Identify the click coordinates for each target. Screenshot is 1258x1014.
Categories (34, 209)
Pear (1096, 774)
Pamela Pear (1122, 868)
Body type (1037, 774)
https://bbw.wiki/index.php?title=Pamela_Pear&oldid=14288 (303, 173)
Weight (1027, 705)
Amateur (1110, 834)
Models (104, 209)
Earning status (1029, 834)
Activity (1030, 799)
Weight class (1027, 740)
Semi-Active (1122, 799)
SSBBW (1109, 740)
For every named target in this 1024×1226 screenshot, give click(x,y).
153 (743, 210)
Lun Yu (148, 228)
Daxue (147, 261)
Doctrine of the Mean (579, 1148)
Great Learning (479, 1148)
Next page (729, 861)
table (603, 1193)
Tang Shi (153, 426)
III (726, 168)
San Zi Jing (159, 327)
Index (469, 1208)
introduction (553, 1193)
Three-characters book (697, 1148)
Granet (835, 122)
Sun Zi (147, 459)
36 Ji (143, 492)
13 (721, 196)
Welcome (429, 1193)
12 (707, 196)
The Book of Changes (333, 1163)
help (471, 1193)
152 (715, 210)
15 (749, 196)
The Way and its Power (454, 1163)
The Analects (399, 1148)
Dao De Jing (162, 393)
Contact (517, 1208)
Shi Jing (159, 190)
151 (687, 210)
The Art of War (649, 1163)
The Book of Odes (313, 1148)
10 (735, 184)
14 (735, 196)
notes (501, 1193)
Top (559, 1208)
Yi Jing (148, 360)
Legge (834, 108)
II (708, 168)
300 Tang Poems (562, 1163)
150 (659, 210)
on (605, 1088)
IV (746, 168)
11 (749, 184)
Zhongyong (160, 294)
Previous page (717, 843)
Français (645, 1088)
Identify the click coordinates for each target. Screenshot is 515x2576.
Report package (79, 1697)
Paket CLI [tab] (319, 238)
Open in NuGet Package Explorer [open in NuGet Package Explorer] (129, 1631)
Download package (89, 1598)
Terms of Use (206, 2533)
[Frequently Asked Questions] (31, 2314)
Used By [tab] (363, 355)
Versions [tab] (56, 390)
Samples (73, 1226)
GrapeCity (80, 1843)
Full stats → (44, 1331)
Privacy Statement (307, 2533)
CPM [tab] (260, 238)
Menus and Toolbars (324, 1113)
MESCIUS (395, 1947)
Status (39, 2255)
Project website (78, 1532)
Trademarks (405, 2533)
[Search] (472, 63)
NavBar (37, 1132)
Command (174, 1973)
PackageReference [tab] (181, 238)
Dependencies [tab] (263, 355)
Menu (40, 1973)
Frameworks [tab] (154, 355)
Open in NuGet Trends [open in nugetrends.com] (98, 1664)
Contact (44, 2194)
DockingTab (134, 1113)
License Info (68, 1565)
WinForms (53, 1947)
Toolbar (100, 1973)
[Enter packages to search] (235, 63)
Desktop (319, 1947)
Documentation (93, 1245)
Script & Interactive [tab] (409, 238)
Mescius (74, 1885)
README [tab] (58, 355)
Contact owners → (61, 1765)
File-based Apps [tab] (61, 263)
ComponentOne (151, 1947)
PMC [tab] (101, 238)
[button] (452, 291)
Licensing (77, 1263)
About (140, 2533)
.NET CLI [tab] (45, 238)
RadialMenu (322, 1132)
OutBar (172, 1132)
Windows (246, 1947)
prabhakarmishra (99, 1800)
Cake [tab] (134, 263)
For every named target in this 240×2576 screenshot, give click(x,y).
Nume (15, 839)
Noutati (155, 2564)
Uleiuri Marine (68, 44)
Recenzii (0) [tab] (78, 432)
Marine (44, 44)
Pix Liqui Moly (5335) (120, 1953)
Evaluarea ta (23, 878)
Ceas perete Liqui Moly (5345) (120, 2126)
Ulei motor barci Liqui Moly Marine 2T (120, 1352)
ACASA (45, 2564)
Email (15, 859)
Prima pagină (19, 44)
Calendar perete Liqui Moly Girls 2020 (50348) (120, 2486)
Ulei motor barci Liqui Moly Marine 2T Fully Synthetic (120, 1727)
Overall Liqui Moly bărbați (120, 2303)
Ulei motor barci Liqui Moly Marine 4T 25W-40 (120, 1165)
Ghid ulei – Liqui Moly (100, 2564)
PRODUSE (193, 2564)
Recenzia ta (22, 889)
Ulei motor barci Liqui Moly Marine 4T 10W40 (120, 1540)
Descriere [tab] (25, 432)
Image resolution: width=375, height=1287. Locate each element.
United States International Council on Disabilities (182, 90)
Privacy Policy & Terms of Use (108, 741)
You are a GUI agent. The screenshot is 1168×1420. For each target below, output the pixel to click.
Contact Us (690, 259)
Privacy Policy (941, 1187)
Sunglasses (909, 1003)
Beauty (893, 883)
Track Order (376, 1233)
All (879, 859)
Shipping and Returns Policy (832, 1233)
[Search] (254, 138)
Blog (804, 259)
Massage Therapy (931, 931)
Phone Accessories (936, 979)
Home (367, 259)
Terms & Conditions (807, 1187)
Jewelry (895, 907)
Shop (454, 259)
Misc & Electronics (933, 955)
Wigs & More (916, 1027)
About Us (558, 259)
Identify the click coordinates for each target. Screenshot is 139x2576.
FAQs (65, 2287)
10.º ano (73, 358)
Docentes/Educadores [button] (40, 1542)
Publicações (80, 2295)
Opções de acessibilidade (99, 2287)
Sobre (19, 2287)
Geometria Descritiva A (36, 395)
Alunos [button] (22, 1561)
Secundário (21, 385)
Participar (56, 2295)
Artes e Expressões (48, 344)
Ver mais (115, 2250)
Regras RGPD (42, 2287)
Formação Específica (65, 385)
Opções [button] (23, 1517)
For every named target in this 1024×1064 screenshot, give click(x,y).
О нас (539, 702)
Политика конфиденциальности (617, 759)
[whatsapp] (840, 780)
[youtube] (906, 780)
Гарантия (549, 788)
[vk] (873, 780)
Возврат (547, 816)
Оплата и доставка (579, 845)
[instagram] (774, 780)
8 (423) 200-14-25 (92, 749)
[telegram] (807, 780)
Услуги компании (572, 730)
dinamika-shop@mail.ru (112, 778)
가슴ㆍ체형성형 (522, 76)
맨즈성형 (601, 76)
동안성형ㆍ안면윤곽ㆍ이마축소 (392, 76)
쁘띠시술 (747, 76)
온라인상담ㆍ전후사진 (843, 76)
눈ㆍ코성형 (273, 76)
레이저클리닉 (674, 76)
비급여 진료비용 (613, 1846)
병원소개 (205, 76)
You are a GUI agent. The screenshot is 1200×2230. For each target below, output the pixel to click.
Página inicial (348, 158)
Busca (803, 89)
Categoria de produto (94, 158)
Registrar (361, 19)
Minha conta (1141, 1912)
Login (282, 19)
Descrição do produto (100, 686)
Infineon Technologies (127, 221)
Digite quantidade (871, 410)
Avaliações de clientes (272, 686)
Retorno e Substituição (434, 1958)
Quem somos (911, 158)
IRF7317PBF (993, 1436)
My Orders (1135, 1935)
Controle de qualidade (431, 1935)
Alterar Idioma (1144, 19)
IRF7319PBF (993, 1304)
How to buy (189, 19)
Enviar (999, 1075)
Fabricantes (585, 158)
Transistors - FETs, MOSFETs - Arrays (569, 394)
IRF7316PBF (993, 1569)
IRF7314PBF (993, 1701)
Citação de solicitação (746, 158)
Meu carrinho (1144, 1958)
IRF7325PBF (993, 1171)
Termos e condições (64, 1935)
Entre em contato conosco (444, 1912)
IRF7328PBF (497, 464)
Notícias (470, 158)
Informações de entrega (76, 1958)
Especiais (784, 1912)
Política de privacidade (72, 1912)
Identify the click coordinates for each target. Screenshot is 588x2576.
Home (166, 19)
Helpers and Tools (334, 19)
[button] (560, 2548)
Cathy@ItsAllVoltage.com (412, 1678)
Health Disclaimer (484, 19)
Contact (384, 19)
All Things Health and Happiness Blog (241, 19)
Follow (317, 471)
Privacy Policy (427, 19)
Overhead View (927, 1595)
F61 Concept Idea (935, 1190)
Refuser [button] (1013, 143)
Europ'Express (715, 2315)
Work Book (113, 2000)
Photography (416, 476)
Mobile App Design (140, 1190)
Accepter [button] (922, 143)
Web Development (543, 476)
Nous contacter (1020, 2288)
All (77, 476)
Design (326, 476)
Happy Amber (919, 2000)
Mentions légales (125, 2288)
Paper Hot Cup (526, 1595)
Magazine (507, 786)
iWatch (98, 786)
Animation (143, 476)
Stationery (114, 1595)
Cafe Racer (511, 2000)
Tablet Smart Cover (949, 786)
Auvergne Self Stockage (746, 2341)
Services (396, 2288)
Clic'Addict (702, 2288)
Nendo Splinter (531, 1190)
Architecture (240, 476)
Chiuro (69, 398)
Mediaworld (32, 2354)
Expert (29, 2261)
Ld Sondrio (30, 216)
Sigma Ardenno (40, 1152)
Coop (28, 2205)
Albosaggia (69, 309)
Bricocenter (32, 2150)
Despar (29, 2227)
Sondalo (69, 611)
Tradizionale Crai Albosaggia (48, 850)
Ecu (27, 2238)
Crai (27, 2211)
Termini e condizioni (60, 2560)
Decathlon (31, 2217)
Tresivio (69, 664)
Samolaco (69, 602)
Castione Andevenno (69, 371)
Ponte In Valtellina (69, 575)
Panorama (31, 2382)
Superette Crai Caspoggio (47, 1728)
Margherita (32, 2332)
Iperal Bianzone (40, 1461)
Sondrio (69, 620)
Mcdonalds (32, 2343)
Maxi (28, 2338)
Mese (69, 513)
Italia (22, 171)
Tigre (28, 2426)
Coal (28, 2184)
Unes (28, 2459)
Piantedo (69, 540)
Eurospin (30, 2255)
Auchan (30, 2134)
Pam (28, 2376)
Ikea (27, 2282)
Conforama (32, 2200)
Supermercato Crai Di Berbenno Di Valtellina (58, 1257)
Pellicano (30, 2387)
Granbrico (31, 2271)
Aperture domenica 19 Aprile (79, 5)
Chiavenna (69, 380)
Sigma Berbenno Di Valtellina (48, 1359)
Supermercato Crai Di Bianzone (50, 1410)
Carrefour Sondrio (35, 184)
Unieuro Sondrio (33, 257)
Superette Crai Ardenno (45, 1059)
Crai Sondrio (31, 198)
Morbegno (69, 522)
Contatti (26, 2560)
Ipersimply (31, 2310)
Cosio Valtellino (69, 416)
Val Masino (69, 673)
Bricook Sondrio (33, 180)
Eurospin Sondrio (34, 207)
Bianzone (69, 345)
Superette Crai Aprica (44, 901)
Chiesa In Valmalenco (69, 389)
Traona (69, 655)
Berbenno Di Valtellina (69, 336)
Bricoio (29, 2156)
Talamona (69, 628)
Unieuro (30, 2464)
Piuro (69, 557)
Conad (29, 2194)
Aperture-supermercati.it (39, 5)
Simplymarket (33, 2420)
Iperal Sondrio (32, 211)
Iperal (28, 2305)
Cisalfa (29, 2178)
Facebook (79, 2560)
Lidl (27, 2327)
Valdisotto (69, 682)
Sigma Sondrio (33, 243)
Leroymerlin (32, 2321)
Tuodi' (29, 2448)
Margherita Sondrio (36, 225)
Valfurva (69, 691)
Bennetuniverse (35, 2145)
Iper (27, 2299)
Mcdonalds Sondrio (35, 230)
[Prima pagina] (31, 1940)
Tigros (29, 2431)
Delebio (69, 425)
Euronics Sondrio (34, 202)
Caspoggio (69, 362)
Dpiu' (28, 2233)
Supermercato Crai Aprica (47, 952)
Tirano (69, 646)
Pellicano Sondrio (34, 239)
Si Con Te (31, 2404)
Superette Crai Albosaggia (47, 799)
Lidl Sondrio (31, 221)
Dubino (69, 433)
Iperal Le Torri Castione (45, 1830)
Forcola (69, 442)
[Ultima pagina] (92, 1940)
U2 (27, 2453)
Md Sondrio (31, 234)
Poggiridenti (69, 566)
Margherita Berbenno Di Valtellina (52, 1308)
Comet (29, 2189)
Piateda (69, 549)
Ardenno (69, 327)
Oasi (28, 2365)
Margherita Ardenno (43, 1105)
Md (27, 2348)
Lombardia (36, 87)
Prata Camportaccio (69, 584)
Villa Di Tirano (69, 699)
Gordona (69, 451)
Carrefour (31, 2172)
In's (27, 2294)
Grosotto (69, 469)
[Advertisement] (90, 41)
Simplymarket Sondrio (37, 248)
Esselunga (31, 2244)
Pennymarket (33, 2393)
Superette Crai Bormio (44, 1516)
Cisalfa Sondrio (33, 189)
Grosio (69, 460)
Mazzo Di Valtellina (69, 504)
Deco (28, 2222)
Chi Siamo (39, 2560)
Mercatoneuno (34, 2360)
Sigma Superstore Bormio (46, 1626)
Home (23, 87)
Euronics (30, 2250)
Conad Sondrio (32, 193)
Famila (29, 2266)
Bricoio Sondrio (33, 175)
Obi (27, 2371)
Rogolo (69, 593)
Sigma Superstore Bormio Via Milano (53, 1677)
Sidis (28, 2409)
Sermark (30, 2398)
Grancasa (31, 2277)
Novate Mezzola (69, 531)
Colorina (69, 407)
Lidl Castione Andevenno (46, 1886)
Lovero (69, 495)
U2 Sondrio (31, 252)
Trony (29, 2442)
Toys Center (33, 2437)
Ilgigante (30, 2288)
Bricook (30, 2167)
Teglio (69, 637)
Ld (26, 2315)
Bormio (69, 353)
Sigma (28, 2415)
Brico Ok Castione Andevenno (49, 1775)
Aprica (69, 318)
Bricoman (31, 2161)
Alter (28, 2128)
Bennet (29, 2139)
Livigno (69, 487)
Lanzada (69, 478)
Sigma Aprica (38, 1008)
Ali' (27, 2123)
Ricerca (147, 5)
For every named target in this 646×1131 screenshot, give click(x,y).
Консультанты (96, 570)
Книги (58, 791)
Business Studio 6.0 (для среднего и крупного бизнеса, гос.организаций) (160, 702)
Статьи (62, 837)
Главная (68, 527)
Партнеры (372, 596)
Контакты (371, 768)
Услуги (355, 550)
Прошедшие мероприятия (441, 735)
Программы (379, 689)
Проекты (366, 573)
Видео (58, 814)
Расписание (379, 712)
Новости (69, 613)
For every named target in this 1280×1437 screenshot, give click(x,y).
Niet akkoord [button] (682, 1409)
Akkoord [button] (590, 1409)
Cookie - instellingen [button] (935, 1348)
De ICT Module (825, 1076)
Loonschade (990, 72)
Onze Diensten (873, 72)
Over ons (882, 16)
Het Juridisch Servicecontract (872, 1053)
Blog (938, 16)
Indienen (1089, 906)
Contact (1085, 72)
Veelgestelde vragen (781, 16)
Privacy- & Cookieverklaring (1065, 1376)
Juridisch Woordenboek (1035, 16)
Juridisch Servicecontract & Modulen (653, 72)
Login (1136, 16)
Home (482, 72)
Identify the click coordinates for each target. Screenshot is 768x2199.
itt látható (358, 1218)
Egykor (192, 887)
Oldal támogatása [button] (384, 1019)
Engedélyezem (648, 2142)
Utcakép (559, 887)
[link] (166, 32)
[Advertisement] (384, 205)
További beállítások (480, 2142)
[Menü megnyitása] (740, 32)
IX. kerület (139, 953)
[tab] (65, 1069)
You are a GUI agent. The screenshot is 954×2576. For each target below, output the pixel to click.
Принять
- - -
### What is needed
Swap "Earning status" for "Income status" in the lines from the first one through the line holding "Semi-Active (1122, 799)", inclusive, and give only those lines back with everything else unchanged.

### Correct response
Identify the click coordinates for each target. Screenshot is 1258x1014.
Categories (34, 209)
Pear (1096, 774)
Pamela Pear (1122, 868)
Body type (1037, 774)
https://bbw.wiki/index.php?title=Pamela_Pear&oldid=14288 (303, 173)
Weight (1027, 705)
Amateur (1110, 834)
Models (104, 209)
Income status (1029, 834)
Activity (1030, 799)
Weight class (1027, 740)
Semi-Active (1122, 799)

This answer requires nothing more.